» Your instructions
Retype each of the following records word for word, keeping every line as it appears.

» Exercise data

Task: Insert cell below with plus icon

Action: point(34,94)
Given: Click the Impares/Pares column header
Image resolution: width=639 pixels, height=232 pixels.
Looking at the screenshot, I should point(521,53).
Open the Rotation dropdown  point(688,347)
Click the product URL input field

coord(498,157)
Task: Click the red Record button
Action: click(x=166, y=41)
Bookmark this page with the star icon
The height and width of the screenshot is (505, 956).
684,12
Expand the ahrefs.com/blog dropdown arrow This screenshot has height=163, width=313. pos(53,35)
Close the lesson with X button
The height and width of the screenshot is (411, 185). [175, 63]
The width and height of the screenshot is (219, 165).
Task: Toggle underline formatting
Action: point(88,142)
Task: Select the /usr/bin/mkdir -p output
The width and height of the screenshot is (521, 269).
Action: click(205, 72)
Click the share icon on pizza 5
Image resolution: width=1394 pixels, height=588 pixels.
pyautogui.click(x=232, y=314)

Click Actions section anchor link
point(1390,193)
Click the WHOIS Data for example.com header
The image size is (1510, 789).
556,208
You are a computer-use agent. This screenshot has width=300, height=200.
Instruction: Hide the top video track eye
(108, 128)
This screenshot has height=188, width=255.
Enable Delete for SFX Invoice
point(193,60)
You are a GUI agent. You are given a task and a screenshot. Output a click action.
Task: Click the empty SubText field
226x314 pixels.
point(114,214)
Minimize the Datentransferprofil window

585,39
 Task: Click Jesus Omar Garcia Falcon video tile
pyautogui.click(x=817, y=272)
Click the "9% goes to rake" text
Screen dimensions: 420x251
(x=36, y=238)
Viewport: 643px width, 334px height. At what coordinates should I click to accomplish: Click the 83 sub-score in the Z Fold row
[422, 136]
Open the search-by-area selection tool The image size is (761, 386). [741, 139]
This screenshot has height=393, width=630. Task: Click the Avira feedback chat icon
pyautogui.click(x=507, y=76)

» The solution
Task: Insert cell below with plus icon

Action: point(34,94)
Given: Click the Impares/Pares column header
Image resolution: width=639 pixels, height=232 pixels.
Looking at the screenshot, I should point(521,53).
Open the Rotation dropdown  point(688,347)
Click the product URL input field

coord(498,157)
Task: Click the red Record button
Action: click(x=166, y=41)
Bookmark this page with the star icon
The height and width of the screenshot is (505, 956).
684,12
Expand the ahrefs.com/blog dropdown arrow This screenshot has height=163, width=313. pos(53,35)
Close the lesson with X button
The height and width of the screenshot is (411, 185). [175, 63]
The width and height of the screenshot is (219, 165).
Task: Toggle underline formatting
Action: point(88,142)
Task: Select the /usr/bin/mkdir -p output
The width and height of the screenshot is (521, 269).
Action: click(205, 72)
Click the share icon on pizza 5
Image resolution: width=1394 pixels, height=588 pixels.
pyautogui.click(x=232, y=314)

Click Actions section anchor link
point(1390,193)
Click the WHOIS Data for example.com header
The image size is (1510, 789).
556,208
You are a computer-use agent. This screenshot has width=300, height=200.
Instruction: Hide the top video track eye
(108, 128)
This screenshot has height=188, width=255.
Enable Delete for SFX Invoice
point(193,60)
You are a GUI agent. You are given a task and a screenshot. Output a click action.
Task: Click the empty SubText field
226x314 pixels.
point(114,214)
Minimize the Datentransferprofil window

585,39
 Task: Click Jesus Omar Garcia Falcon video tile
pyautogui.click(x=817, y=272)
Click the "9% goes to rake" text
Screen dimensions: 420x251
(x=36, y=238)
Viewport: 643px width, 334px height. At what coordinates should I click to accomplish: Click the 83 sub-score in the Z Fold row
[422, 136]
Open the search-by-area selection tool The image size is (761, 386). [741, 139]
This screenshot has height=393, width=630. Task: Click the Avira feedback chat icon
pyautogui.click(x=507, y=76)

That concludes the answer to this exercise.